Background information
- Origin: London, United Kingdom
- Genres: Contemporary classical
- Occupation: Chamber orchestra
- Years active: 1974–1984
- Past members: Founder Douglas Young, Kathryn Lukas, Peter Hill, Rohan de Saram

= Dreamtiger =

Dreamtiger was a British contemporary music ensemble specializing in chamber music and Eastern influences in 20th-century music. It was created and directed by composer Douglas Young (born 1947) in 1974 while he was studying at Trinity College in Cambridge.

== Membership ==
Named after a Jorge Luis Borges short story, Dreamtiger performed in variable configurations, from duo to sextet. It was formed around the core membership of pianist, composer and musical director Douglas Young, virtuoso flutist Kathryn Lukas, pianist Peter Hill (who recorded Messiaen's complete works for piano on Unicorn-Kanchana in 1986), as well as Arditti Quartet member and AMM occasional collaborator Rohan de Saram.

Other members between 1974 and 1984 have included soprano Margaret Field, John Mayer (tampura), Alexander Bălănescu (violin), James Wood (percussion), Schaun Tozer (pianist, composer, member of The Lost Jockey with Andrew Poppy), Mark Lockett (pianist, member of the English Gamelan Orchestra), composer Rich Bamford on percussion, as well as Dick Owen and Ian Mitchell.

== Repertoire ==
Dreamtiger premiered several important works by avantgarde composers like Iannis Xenakis (UK premiere of Psappha, 1975, and Kottos, 1977), Salvatore Sciarrino (European premiere of Ai Limiti Della Notte, for cello, 1979), Henri Pousseur (world premiere of Racine 19e de 8/4, for cello, 1976) or Christian Wolff (world premiere of Stardust Pieces, for cello and piano, 1980). Their repertoire included more than 70 different composers, some closely associated with the Ensemble, like John Cage, Charles Ives, George Crumb, John Foulds, Giacinto Scelsi, Luigi Dallapiccola or Toru Takemitsu.
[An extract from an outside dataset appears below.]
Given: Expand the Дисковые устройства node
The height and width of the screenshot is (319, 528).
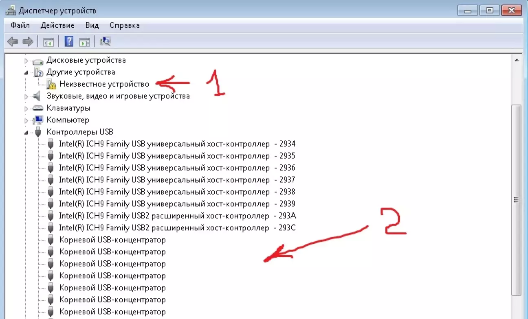Looking at the screenshot, I should 26,61.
== Dreamtiger and the Orient ==
Dreamtiger toured extensively in the UK in the early 1980s, as well playing Stuttgart's Hospitalhof, West Germany, in 1982. Their 1980 UK tour, organised by the Arts Council and Contemporary Music Network, met with great audience success and critical appraise, with a program comprising Maurice Ravel, Olivier Messiaen, Colin McPhee, George Crumb, Douglas Young, Xenakis and Toshiro Mayuzumi, prefaced by Rohan de Saram's demonstration of traditional Kandyan drums from his native Sri Lanka.

Douglas Young mentions two influences to explain his fascination for the Orient: Benjamin Britten's compositions The Prince of the Pagodas (1957) and Curlew River (1964), the latter inspired by the Sumidagawa Noh play; and meeting with Sri Lankan cellist de Saram. Dreamtiger explored composers inspired by the Orient like Debussy, Britten, Foulds, Hovhaness, Mayer, McPhee, Messiaen, Scelsi, as well as Eastern composers like Nguyen Thien Dao, Halim El-Dabh, Chou Wen-chung, Younghi Pagh-Paan, Yūji Takahashi, Toru Takemitsu, Isang Yun, Toshiro Mayuzumi or Kazuo Fukushima.

The Ensemble apparently ceased activity after 1984, but Douglas Young's fascination with the Orient endured. In 1984, he published an article titled Colin McPhee's Music: from West to East, with an analysis of McPhee's Balinese Ceremonial Music, for two pianos (1934). In 1985, Young composed a piano piece inspired by McPhee and Eastern music, simply titled Bali. Dreamtiger's unique LP, East-West Encounters, published 1982, is based on their 1980 repertoire and is a collection of Eastern-influenced works by 20th-century composers, including Colin McPhee's Balinese Ceremonial Music (1934), Olivier Messiaen's Cantéyodjayâ (1948), George Crumb's Vox Balaenae (1971) and Douglas Young's Trajet/Inter/Lignes (1981).